The electric potato was herself again, blinking and scratching and looking very confused.

"Dwan, listen to me-" I levered myself into a painful sitting position. "Come over here." I took both her hands in mine. "I need you to pretend something with me. Okay?"

"You're hurting m-me," she said.

"It's a game," I said. "A very exciting game. I want you to pretend that you're-a prowler. Prowler number fourteen. I want you to pretend that you're riding inside it, seeing what it sees, hearing what it hears, feeling what it feels. I want you to pretend that you can take it anywhere you want to go. Can you do that? Close your eyes, sweetheart-that's it-and just let yourself be inside prowler number fourteen. That's my girl."

Dwan's face puckered up uncomfortably. Her eyes popped open again, blinked, and widened in surprise. She looked around, her head swiveling back and forth in a movement that was both graceful and mechanical.

"Where are you?" I asked.

"I'm m-moving through the trees. Under a tent. It's the skin of the d-dirigible. I can -see"-she looked up-"the f-framework is all b-broken and crunched. Pieces of it are hanging in the f-forest."

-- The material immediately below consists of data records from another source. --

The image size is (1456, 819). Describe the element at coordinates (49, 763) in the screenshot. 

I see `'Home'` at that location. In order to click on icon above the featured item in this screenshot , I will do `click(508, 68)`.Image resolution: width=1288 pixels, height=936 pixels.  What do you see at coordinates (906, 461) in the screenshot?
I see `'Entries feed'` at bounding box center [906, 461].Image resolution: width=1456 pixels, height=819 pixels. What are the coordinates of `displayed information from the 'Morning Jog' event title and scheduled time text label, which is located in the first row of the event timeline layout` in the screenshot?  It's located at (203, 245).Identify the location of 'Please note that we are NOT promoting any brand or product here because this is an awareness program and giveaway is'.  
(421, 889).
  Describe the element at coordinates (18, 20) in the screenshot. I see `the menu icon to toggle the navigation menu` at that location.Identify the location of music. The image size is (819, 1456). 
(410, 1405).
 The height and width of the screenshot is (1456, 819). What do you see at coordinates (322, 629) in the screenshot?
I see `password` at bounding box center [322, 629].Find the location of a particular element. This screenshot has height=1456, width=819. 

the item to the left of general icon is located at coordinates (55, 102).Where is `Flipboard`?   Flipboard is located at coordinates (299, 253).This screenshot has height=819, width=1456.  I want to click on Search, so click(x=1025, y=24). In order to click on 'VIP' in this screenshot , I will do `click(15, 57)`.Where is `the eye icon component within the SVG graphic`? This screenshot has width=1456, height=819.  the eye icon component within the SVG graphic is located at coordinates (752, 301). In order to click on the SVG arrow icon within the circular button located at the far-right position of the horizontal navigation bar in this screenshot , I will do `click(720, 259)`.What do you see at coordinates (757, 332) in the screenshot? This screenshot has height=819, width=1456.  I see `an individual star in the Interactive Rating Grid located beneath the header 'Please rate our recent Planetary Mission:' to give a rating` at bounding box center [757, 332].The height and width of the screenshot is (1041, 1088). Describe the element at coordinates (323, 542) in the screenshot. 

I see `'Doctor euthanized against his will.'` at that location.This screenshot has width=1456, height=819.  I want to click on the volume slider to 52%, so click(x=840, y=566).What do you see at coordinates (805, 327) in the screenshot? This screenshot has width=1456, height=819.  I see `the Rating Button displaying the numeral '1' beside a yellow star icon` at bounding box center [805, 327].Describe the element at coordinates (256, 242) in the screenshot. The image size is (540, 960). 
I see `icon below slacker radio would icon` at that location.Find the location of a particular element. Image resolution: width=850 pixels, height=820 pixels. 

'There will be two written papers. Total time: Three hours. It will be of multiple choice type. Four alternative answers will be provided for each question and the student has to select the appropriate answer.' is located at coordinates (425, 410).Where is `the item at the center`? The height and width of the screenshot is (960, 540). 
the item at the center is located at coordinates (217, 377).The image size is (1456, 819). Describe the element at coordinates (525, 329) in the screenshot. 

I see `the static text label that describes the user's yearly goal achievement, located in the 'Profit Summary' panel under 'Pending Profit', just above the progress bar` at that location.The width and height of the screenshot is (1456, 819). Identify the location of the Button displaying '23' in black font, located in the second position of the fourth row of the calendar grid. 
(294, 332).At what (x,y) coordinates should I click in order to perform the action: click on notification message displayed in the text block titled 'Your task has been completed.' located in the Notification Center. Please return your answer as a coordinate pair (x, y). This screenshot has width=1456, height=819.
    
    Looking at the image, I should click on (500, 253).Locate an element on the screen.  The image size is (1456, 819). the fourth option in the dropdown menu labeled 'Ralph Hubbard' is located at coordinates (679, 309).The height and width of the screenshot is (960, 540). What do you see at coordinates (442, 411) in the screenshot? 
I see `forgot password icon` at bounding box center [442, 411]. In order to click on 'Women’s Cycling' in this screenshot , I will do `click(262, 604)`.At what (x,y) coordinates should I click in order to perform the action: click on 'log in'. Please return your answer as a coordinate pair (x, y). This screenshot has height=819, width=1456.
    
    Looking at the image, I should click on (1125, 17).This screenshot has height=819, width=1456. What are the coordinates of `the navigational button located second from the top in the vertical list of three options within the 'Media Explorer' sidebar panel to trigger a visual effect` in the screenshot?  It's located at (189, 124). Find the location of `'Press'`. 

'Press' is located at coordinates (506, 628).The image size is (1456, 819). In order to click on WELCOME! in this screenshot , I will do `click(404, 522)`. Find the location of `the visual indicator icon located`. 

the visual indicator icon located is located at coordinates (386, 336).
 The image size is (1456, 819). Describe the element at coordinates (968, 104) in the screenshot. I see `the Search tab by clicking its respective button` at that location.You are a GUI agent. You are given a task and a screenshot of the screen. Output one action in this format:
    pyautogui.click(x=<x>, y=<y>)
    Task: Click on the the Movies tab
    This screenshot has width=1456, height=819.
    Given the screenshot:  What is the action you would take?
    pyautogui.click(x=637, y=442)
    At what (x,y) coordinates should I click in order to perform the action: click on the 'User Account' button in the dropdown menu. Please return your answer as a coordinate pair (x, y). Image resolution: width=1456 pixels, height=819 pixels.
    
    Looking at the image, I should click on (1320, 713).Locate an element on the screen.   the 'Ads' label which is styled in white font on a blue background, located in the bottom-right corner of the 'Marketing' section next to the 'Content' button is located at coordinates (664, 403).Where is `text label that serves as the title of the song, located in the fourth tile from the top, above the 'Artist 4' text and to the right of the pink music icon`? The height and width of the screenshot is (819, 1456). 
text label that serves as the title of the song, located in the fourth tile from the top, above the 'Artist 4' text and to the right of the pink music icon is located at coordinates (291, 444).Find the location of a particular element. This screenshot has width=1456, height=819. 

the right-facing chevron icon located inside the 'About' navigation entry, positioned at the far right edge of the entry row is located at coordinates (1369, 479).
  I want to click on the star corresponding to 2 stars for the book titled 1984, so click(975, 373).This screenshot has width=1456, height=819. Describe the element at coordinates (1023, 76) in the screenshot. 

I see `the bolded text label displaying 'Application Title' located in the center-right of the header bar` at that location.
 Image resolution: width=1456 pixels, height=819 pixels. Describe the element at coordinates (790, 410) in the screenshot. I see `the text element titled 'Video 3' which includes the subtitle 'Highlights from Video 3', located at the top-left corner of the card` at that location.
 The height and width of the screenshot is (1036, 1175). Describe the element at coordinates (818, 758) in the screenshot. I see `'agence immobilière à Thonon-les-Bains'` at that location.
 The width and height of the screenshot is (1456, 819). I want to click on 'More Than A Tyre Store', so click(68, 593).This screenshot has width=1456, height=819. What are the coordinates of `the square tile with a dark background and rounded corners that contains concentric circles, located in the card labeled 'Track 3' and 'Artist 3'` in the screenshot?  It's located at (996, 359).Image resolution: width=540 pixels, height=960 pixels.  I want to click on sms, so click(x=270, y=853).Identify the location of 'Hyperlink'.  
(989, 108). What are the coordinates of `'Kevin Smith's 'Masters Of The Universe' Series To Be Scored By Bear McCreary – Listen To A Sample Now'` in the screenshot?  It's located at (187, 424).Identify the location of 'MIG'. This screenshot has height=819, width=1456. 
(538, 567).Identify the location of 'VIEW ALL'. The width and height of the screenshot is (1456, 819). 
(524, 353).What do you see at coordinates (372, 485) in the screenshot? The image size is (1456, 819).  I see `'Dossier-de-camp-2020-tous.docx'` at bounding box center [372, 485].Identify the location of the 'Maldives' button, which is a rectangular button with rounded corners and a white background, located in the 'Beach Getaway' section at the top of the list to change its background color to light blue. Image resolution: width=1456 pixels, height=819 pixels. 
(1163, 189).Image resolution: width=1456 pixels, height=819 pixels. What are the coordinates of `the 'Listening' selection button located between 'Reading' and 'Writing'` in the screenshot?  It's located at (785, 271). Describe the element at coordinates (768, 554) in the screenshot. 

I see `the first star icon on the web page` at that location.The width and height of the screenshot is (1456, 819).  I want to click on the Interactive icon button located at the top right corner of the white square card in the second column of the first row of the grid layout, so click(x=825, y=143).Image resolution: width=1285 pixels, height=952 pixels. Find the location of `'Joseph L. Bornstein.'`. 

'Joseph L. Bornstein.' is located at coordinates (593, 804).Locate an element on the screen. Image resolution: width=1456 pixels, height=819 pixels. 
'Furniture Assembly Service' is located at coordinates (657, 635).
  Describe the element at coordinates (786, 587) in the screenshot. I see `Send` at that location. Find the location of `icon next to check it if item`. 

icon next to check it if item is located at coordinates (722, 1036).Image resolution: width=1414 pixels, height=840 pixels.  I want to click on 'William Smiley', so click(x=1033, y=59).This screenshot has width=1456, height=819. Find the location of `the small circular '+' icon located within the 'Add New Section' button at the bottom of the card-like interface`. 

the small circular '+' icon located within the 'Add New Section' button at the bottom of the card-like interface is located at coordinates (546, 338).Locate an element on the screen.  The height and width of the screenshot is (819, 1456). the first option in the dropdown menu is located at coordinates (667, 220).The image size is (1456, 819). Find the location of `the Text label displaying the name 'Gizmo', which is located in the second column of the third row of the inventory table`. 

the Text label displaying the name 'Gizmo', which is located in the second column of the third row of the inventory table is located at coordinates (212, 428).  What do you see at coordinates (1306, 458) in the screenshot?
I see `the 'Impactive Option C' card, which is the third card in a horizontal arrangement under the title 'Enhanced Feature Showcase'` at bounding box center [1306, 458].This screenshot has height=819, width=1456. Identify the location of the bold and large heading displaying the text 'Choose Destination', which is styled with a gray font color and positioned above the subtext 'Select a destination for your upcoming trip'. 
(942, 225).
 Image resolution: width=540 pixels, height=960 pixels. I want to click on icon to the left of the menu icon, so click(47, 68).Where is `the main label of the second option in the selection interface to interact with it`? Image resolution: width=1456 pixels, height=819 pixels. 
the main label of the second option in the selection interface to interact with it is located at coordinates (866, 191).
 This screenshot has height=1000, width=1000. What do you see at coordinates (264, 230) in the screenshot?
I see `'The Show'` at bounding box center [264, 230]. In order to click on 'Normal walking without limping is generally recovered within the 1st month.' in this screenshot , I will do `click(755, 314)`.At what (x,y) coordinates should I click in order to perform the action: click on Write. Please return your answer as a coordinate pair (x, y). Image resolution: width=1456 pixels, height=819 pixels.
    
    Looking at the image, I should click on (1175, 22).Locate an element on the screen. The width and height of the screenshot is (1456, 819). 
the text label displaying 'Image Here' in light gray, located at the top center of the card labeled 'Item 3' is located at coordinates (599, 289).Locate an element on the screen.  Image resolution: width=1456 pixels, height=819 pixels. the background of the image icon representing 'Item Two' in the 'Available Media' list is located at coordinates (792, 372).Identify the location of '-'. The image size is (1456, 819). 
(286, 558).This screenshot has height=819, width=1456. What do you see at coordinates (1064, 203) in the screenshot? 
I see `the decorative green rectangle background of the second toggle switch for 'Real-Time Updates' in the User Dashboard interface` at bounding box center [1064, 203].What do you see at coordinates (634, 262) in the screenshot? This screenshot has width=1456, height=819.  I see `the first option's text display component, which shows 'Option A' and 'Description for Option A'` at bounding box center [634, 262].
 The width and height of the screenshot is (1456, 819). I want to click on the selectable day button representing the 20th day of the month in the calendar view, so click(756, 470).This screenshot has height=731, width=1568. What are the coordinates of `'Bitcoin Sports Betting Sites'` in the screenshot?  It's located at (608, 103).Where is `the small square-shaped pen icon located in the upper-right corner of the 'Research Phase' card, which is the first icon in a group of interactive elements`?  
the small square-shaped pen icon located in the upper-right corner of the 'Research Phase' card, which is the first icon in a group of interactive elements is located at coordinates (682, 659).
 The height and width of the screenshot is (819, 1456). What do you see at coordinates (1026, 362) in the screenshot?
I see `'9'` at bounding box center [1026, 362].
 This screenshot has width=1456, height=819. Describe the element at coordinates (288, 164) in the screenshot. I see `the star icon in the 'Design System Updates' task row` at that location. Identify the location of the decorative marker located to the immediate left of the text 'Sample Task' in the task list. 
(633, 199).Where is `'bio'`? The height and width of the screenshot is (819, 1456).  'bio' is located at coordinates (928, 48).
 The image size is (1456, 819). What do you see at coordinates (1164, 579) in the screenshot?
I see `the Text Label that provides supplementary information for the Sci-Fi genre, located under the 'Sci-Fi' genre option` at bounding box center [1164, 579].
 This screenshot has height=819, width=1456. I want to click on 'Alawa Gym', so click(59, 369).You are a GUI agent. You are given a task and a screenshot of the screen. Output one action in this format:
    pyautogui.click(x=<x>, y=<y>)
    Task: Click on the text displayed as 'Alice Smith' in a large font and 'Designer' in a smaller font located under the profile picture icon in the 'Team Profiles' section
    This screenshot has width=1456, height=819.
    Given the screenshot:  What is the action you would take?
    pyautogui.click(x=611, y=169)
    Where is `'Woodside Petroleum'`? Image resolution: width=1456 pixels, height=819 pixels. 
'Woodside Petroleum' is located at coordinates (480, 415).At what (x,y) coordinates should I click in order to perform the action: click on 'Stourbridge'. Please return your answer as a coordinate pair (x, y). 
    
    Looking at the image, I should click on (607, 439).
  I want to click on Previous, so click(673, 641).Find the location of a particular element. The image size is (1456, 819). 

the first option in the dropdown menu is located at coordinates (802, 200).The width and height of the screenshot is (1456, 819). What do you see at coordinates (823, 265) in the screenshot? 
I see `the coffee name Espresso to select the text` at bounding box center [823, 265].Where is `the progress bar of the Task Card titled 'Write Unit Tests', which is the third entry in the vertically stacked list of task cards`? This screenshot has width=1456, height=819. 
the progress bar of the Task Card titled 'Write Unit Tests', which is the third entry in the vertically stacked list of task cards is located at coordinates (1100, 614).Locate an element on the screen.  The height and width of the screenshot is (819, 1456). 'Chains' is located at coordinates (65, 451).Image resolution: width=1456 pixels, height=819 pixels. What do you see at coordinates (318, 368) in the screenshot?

"Where are you?" I repeated.

"I'm-under the's-stern. It's ripped very badly."

"Can you climb up into it?"

"I d-don't think so-"

"Remember, Dwan, you're a prowler now." i squeezed her hands in mine. "Remember, you have pincers on your feet. You can go up a tree, you can hang on to things that people can't. Now, look-is there a way for you to climb up?"

Dwan's head swiveled around and around. She looked up above us with a calculating eye. She frowned and squinted and worked her face through a series of strange contortions. At last, she pointed. "I c-can g-go up that way."

"Do it," I commanded.

"I'm's-scared," she said.

"Don't worry, nothing can hurt you. It's just a pretend game. And I'm right here with you the whole time."

"I d-don't want to d-do this anymore. It hurts."

"It's very important, Dwan. Do you like Lizard?"

"G-general T-tirelli is v-very n-nice. I l-like her."

"You have to do this for her."

"It h-hurts."

"Lizard's in trouble. You're the only one who can save her."